* **Available records**
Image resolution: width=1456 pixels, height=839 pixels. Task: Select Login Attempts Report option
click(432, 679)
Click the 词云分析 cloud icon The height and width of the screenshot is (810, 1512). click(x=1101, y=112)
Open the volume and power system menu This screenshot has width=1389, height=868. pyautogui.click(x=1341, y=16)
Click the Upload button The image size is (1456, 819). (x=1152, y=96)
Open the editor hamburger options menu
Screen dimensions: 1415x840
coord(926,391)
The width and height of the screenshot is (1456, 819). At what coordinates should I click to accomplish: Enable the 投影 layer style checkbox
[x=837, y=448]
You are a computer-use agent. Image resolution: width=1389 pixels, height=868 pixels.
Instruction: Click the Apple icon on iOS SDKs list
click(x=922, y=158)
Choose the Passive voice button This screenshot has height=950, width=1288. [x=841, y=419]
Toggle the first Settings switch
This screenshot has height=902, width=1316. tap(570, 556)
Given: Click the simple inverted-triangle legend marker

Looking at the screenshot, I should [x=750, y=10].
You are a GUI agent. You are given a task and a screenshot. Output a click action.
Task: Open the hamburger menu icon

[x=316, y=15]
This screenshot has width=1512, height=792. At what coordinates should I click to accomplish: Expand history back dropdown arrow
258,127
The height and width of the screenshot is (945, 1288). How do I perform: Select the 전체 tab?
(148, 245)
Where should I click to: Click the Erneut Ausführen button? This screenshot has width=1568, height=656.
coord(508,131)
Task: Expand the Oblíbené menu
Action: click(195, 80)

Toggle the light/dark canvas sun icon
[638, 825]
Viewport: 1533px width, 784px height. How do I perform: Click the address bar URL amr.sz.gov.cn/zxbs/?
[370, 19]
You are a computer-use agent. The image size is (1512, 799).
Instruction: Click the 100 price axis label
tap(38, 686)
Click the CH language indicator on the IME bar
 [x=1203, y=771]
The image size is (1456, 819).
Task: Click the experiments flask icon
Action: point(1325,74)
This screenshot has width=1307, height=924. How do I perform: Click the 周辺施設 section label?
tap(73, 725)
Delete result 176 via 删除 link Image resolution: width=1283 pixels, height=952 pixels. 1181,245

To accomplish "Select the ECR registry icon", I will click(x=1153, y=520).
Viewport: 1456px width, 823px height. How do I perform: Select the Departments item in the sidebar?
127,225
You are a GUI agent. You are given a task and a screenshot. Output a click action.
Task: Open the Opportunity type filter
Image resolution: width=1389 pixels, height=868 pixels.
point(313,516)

* **Task to complete**
Repeat the material above in full. Match it exactly.

* **Answer section**
Image resolution: width=1456 pixels, height=839 pixels. Task: Select Login Attempts Report option
click(432, 679)
Click the 词云分析 cloud icon The height and width of the screenshot is (810, 1512). click(x=1101, y=112)
Open the volume and power system menu This screenshot has width=1389, height=868. pyautogui.click(x=1341, y=16)
Click the Upload button The image size is (1456, 819). (x=1152, y=96)
Open the editor hamburger options menu
Screen dimensions: 1415x840
coord(926,391)
The width and height of the screenshot is (1456, 819). At what coordinates should I click to accomplish: Enable the 投影 layer style checkbox
[x=837, y=448]
You are a computer-use agent. Image resolution: width=1389 pixels, height=868 pixels.
Instruction: Click the Apple icon on iOS SDKs list
click(x=922, y=158)
Choose the Passive voice button This screenshot has height=950, width=1288. [x=841, y=419]
Toggle the first Settings switch
This screenshot has height=902, width=1316. tap(570, 556)
Given: Click the simple inverted-triangle legend marker

Looking at the screenshot, I should [x=750, y=10].
You are a GUI agent. You are given a task and a screenshot. Output a click action.
Task: Open the hamburger menu icon

[x=316, y=15]
This screenshot has width=1512, height=792. At what coordinates should I click to accomplish: Expand history back dropdown arrow
258,127
The height and width of the screenshot is (945, 1288). How do I perform: Select the 전체 tab?
(148, 245)
Where should I click to: Click the Erneut Ausführen button? This screenshot has width=1568, height=656.
coord(508,131)
Task: Expand the Oblíbené menu
Action: click(195, 80)

Toggle the light/dark canvas sun icon
[638, 825]
Viewport: 1533px width, 784px height. How do I perform: Click the address bar URL amr.sz.gov.cn/zxbs/?
[370, 19]
You are a computer-use agent. The image size is (1512, 799).
Instruction: Click the 100 price axis label
tap(38, 686)
Click the CH language indicator on the IME bar
 [x=1203, y=771]
The image size is (1456, 819).
Task: Click the experiments flask icon
Action: point(1325,74)
This screenshot has width=1307, height=924. How do I perform: Click the 周辺施設 section label?
tap(73, 725)
Delete result 176 via 删除 link Image resolution: width=1283 pixels, height=952 pixels. 1181,245

To accomplish "Select the ECR registry icon", I will click(x=1153, y=520).
Viewport: 1456px width, 823px height. How do I perform: Select the Departments item in the sidebar?
127,225
You are a GUI agent. You are given a task and a screenshot. Output a click action.
Task: Open the Opportunity type filter
Image resolution: width=1389 pixels, height=868 pixels.
point(313,516)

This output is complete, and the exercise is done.